[Requirement] Look through the listing below for the string "resolution". Show each line where it occurs.

[Input]
════════════════════
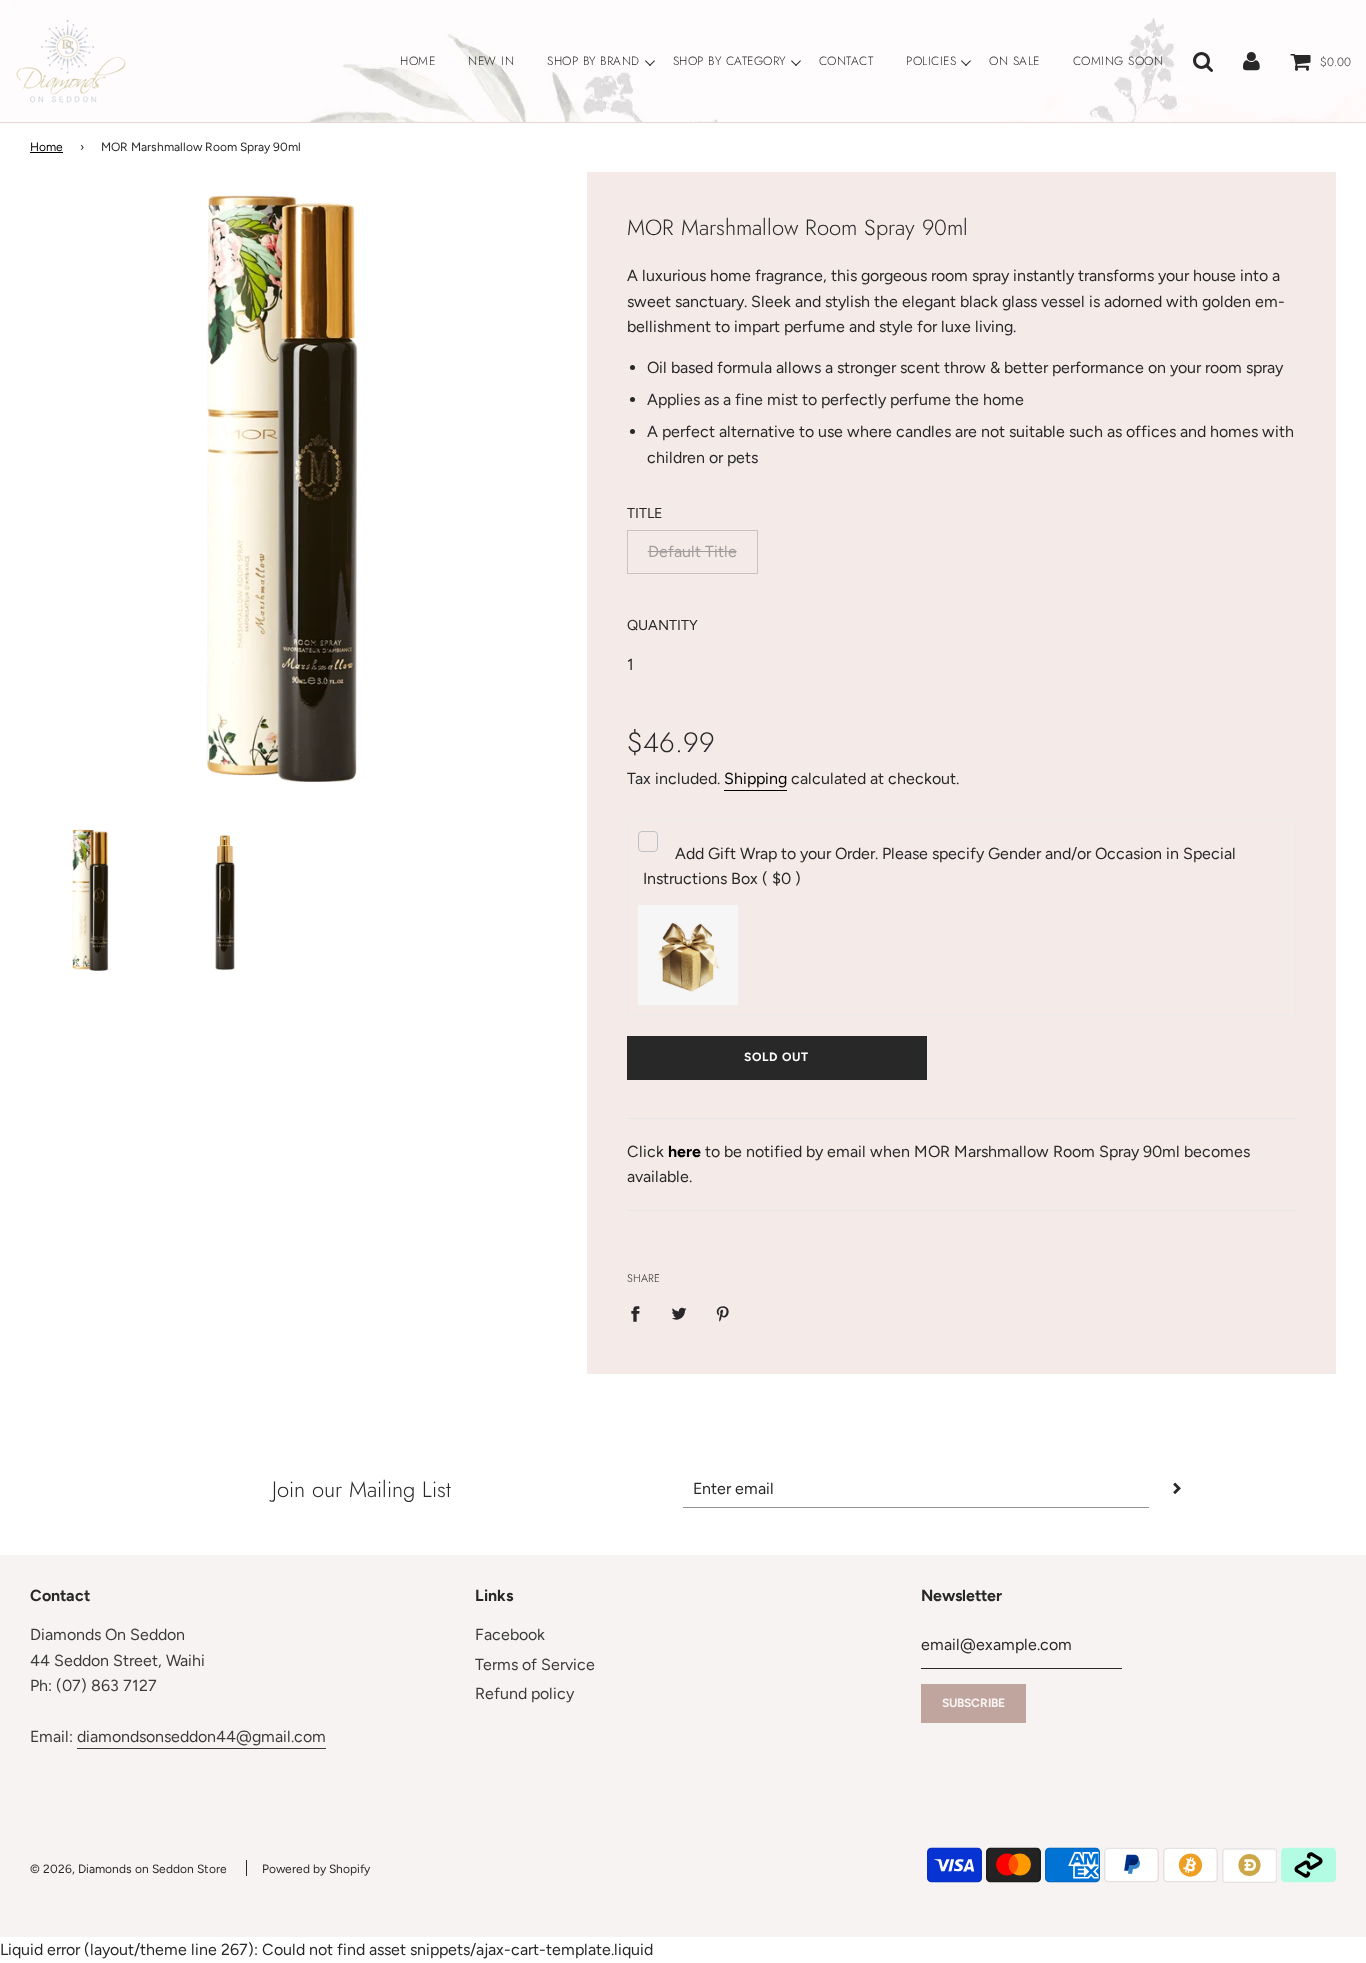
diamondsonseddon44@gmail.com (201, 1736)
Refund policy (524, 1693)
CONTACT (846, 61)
════════════════════
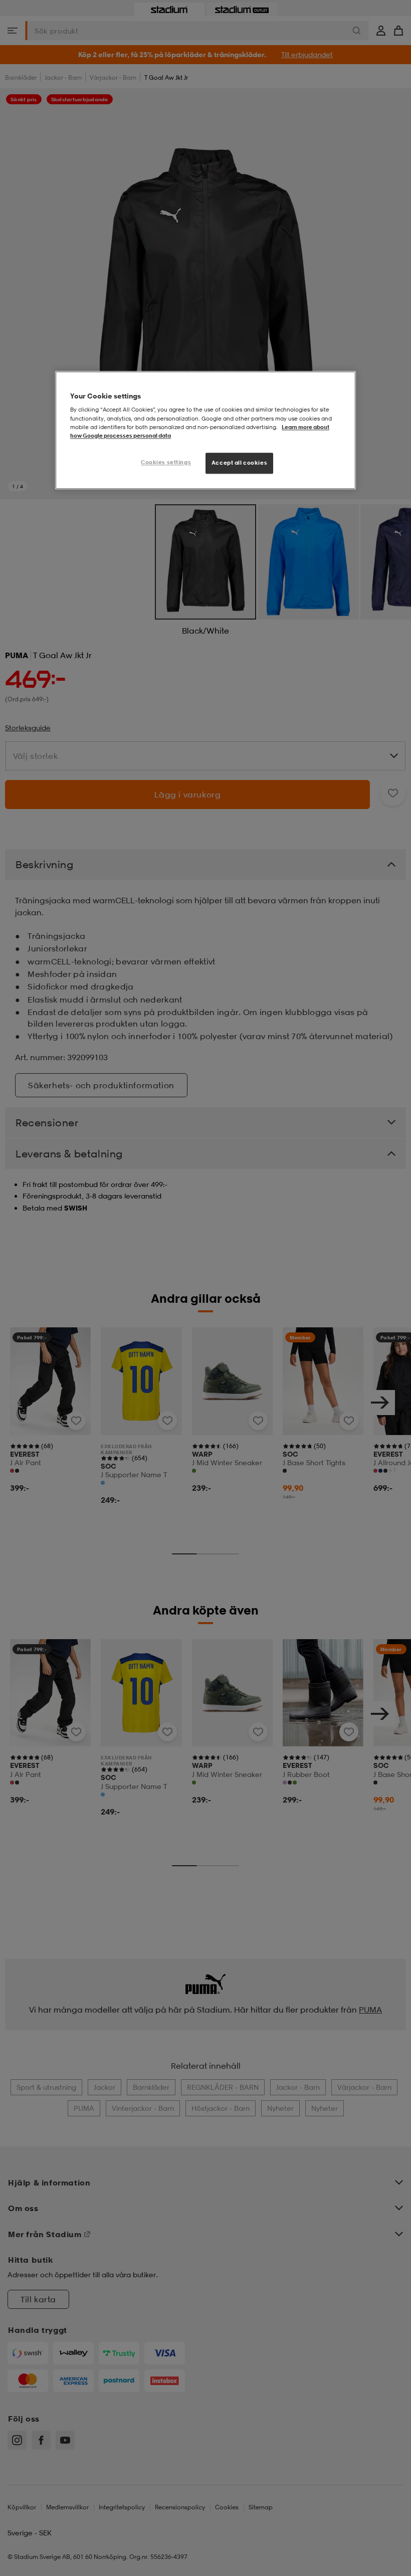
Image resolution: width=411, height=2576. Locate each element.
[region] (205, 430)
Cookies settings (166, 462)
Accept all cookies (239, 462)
════════════════════
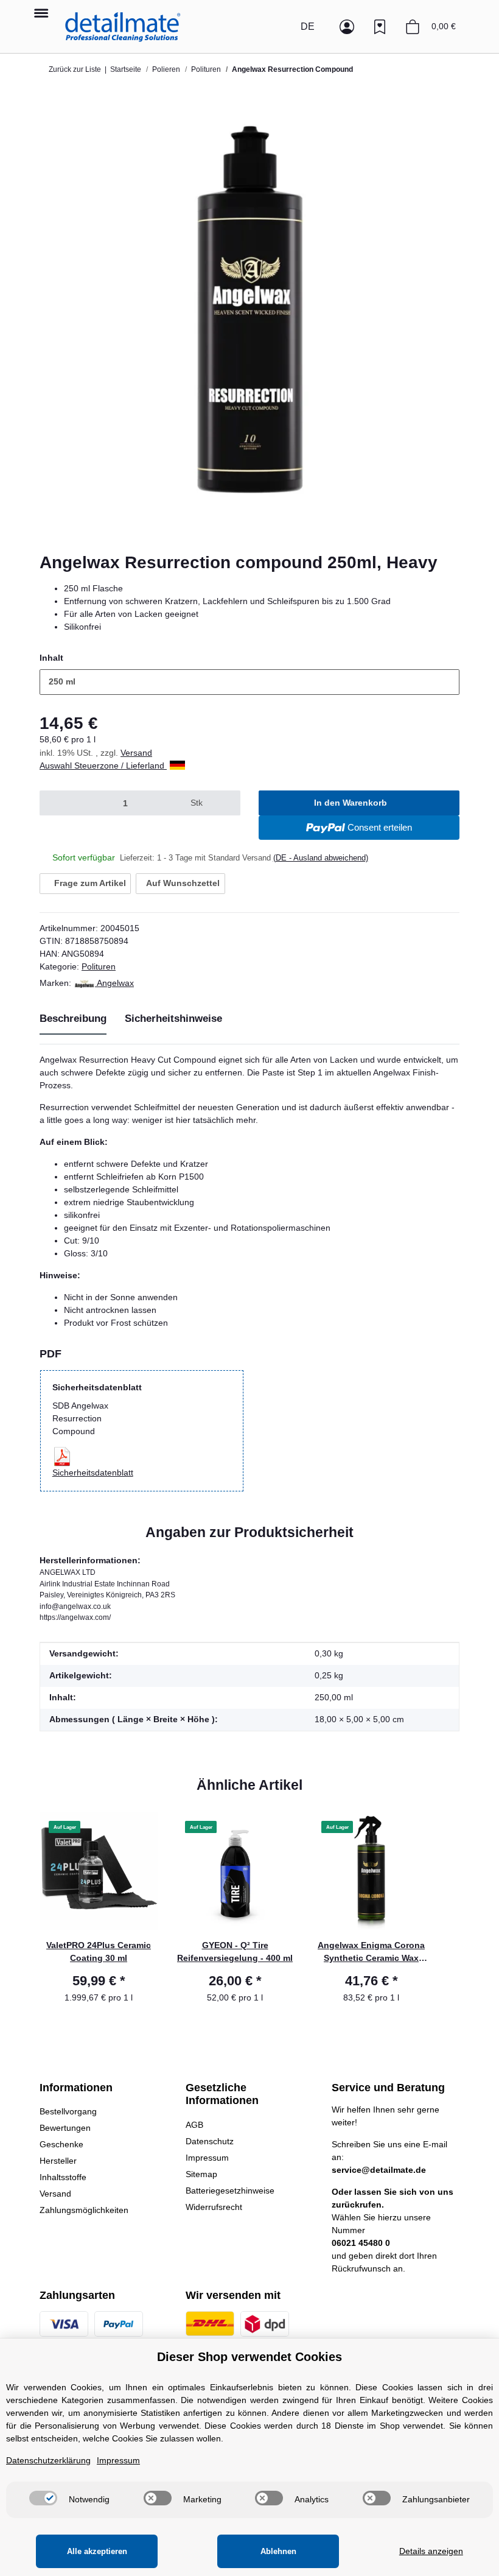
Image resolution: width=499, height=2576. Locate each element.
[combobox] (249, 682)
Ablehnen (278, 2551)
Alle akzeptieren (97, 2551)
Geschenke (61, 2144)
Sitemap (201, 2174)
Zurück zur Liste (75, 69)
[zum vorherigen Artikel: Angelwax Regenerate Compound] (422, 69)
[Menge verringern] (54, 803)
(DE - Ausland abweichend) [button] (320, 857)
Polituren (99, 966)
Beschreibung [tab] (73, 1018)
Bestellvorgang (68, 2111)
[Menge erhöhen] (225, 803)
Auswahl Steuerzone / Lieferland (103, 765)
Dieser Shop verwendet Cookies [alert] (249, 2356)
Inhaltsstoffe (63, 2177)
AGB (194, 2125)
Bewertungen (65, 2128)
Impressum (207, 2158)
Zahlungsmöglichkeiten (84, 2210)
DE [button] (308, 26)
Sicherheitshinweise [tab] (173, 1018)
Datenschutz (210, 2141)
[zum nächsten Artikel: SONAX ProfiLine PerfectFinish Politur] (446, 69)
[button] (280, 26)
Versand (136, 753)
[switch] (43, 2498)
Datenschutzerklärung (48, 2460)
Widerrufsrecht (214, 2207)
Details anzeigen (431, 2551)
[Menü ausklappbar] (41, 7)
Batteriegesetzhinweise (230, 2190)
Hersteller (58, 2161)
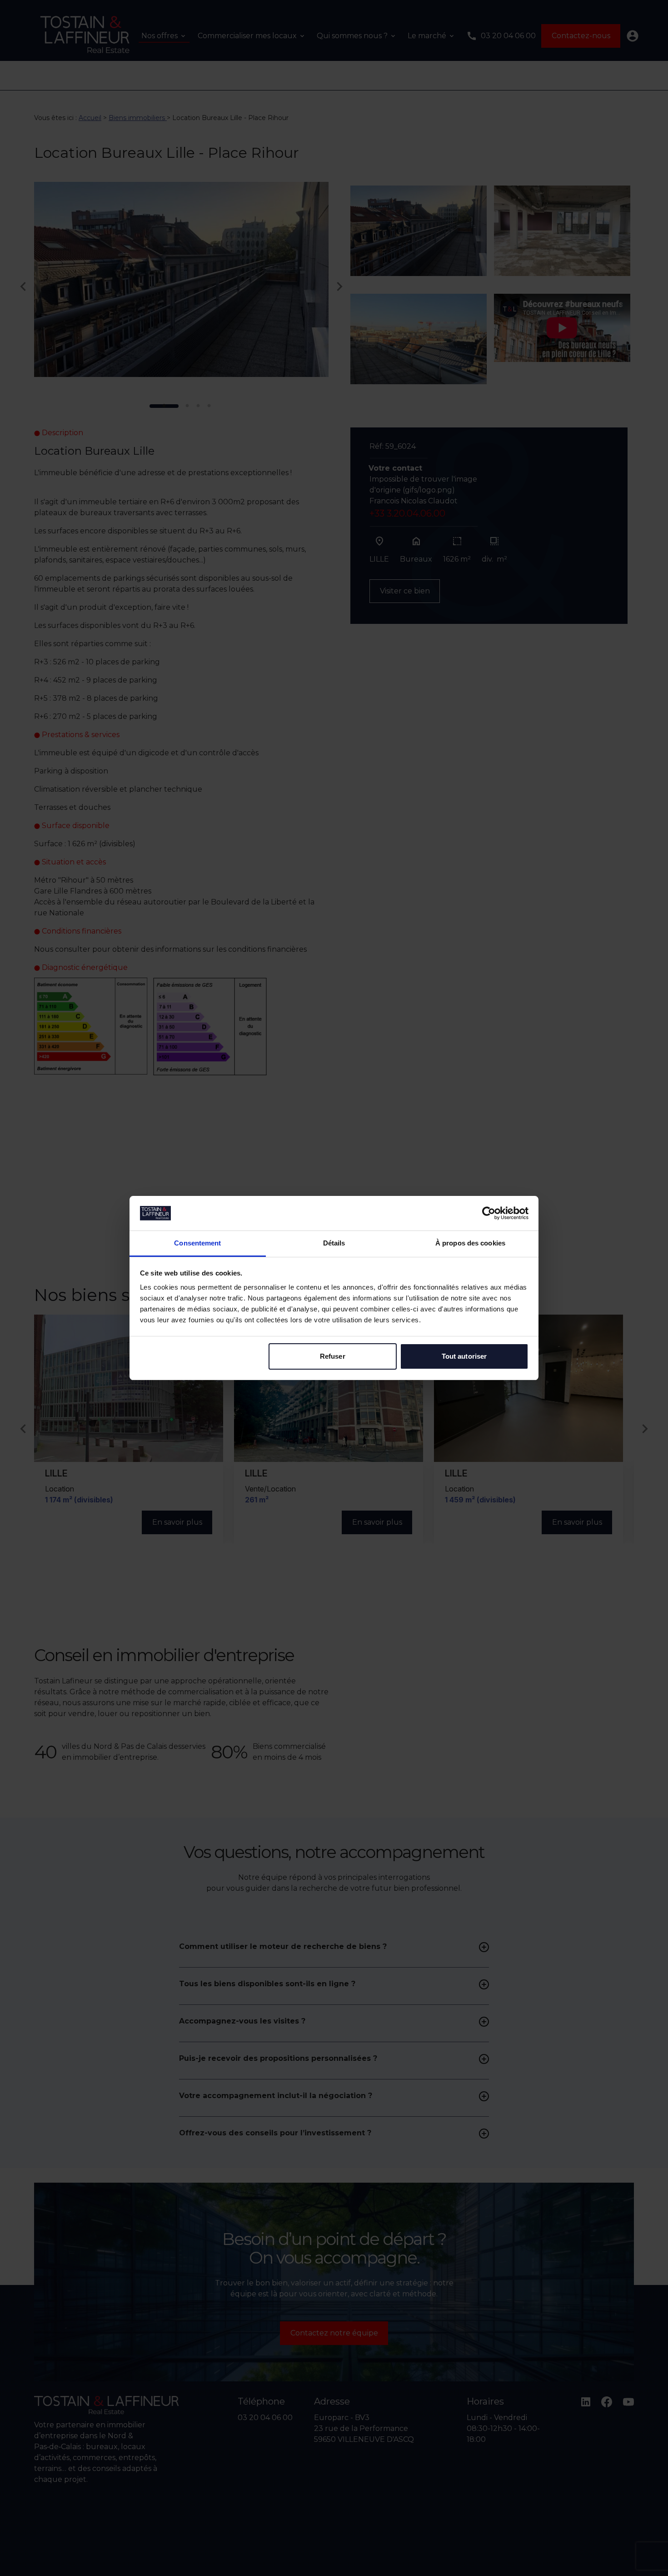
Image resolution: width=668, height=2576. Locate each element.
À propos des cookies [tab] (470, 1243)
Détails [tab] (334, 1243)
════════════════════
[Your solution]
Image resolution: width=411, height=2576. Locate each element.
Image resolution: width=499, height=2576. Locate each element.
Image resolution: width=668, height=2576. Locate each element.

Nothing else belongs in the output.